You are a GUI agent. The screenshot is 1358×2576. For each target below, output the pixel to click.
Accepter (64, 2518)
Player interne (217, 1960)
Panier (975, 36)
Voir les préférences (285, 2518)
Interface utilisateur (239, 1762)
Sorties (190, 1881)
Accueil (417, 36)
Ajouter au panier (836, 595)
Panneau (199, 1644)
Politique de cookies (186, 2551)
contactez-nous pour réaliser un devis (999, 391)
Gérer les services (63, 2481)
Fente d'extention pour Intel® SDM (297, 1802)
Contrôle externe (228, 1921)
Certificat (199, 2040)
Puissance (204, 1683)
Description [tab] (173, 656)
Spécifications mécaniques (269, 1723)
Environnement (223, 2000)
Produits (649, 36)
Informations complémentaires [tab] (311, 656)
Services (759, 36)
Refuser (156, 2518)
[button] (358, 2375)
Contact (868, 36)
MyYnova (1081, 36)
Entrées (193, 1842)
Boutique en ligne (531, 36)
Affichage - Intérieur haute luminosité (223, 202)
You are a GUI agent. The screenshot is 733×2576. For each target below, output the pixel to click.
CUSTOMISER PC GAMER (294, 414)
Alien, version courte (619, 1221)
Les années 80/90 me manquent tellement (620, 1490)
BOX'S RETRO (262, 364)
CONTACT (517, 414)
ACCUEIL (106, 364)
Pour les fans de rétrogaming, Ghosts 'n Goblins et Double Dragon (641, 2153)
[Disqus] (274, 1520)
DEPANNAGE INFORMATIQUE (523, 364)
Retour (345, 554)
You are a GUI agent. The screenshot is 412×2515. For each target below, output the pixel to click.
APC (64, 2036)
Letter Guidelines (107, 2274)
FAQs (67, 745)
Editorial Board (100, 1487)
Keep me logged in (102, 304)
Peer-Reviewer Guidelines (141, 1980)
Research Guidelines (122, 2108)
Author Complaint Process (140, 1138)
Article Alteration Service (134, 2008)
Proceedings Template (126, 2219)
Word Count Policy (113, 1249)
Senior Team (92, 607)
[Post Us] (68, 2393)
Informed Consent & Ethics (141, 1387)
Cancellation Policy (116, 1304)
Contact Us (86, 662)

# [Required action]
For this task, copy exactly the line with "Editorial Board (100, 1487)" and the lines that come after it, stopping at the end of the material above.

# [Exercise response]
Editorial Board (100, 1487)
Keep me logged in (102, 304)
Peer-Reviewer Guidelines (141, 1980)
Research Guidelines (122, 2108)
Author Complaint Process (140, 1138)
Article Alteration Service (134, 2008)
Proceedings Template (126, 2219)
Word Count Policy (113, 1249)
Senior Team (92, 607)
[Post Us] (68, 2393)
Informed Consent & Ethics (141, 1387)
Cancellation Policy (116, 1304)
Contact Us (86, 662)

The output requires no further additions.